Tired of just having one psycho killer in your eighties slasher movies? How about two instead? Or three? In fact, let's make it four, the grand total of deadly maniacs on the loose in Alone in the Dark, which was scripted by the director Jack Sholder and arrived at the height of the subgenre's success. The film takes care to set up the characters rather than diving straight in, and Bain is presented as a liberal minded psychiatrist: as he reveals to Potter, extremely liberal minded because if he had his way the high security patients wouldn't be locked up behind sophisticated electronic doors to keep them safe inside.
Potter is a nice middle class fellow with a wife, Nell (Deborah Hedwall) and daughter, Lyla (Elizabeth Ward), but even for him Bain's methods come across as lax and potentially harmful. Bain is an eccentric who calls the inmates "voyagers" and has a pioneering view of paranoid schizophrenia, that is, that the afflicted are pioneers through the boundaries of the mind. Pleasence is having fun with his role, a more hippy dippy alternative to his Dr Loomis from Halloween, and the actors playing the inmates - who all believe Potter has killed his predecessor (he hasn't) - seem to be enjoying themselves too with all the manic laughter and hard stares (I'm sure one of the extras is stroking a banana, too).
Of course, something must occur to release the bad guys, and it happens after Potter's sister (Lee Taylor-Allan) comes to stay. She's also had mental health problems, but is sympathetic in a "hey, they're not all dangerous" kind of way, and when she takes Potter and Nell out to see a band (the cartoonish Sic Fucks as themselves), there's an electricity cut at the nuclear power plant meaning the town is plunged into darkness. And not only that, but the electrical security system at the asylum is deactivated (whatever happened to good oldfashioned locks and bolts, eh?) leaving four of the most violent patients to wander out into the night, led by Hawkes (Jack Palance on fine form).

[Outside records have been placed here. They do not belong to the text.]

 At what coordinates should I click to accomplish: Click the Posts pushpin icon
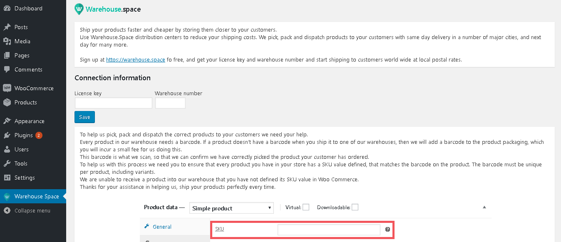click(7, 27)
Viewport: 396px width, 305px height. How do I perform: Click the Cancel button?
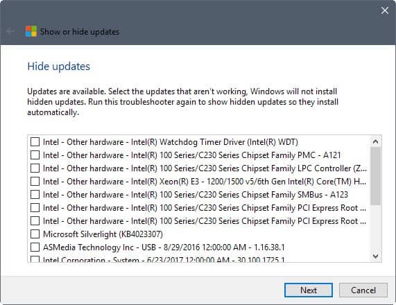coord(363,290)
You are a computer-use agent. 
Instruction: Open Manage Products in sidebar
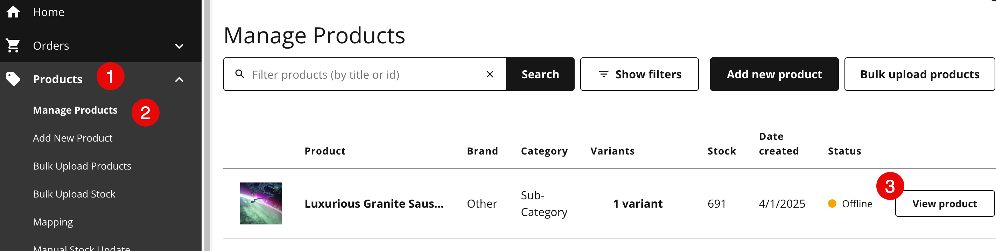[x=75, y=110]
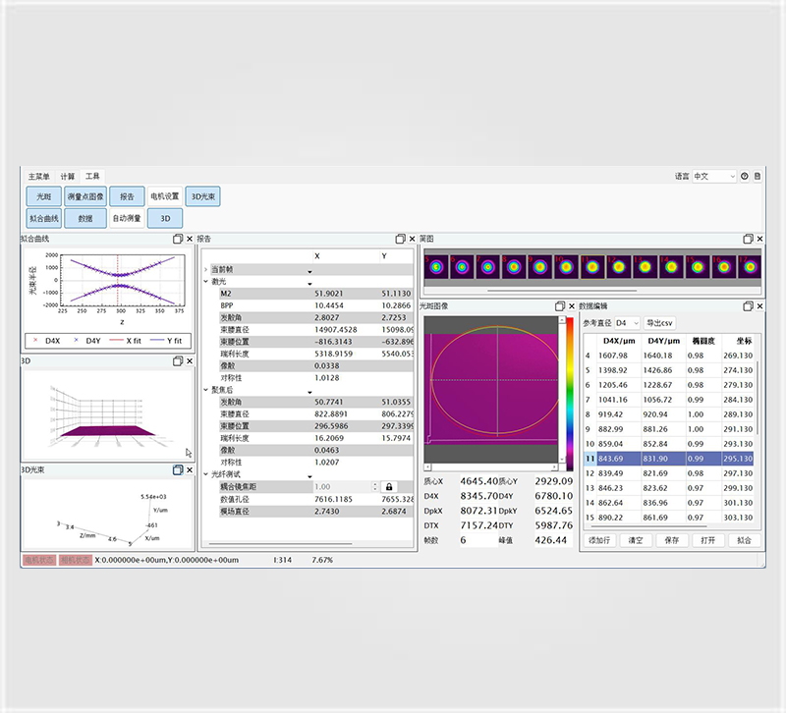Click the 导出csv button
Viewport: 786px width, 713px height.
[x=660, y=323]
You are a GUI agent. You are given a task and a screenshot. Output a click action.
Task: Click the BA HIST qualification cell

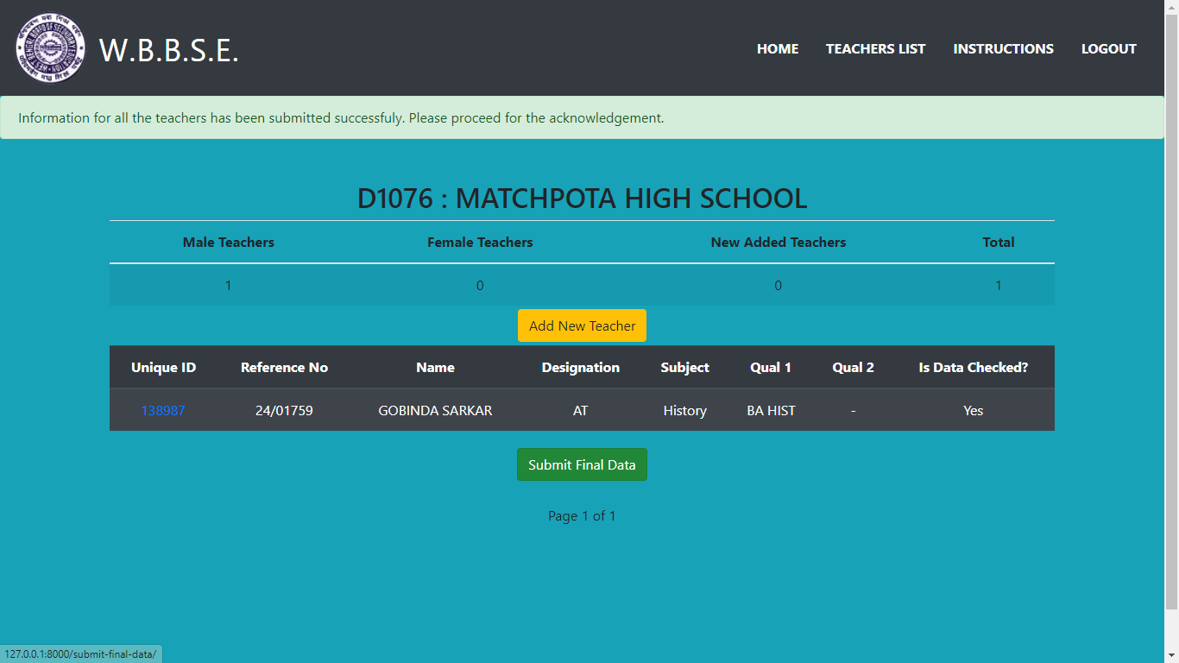point(771,411)
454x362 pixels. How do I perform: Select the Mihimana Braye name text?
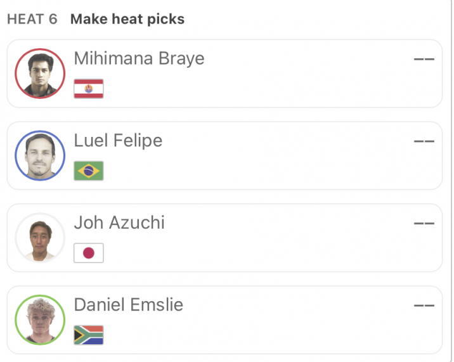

So far so good, but for the most part, after they're free we hardly see the killers. Occasionally a scene will feature them running over a bicycle courier for his hat, or turning up at Potter's house to menace his family while he's out, but Sholder is obviously going for the less is more technique, so that by the last act, when the Potters and their new friend (Phillip Clark) are under siege in the home, Alone in the Dark is kind of like Night of the Living Dead with the villains hiding. The tone threatens towards the reactionary, with liberal views no match for the criminally insane, and anti-nuclear demonstrations leading to personal endangerment, but it's really the old Straw Dogs or Hills Have Eyes message about supposedly civilised people easily descending into savagery that's at work here. The twist is none too well concealed, either. Music by Renato Serio.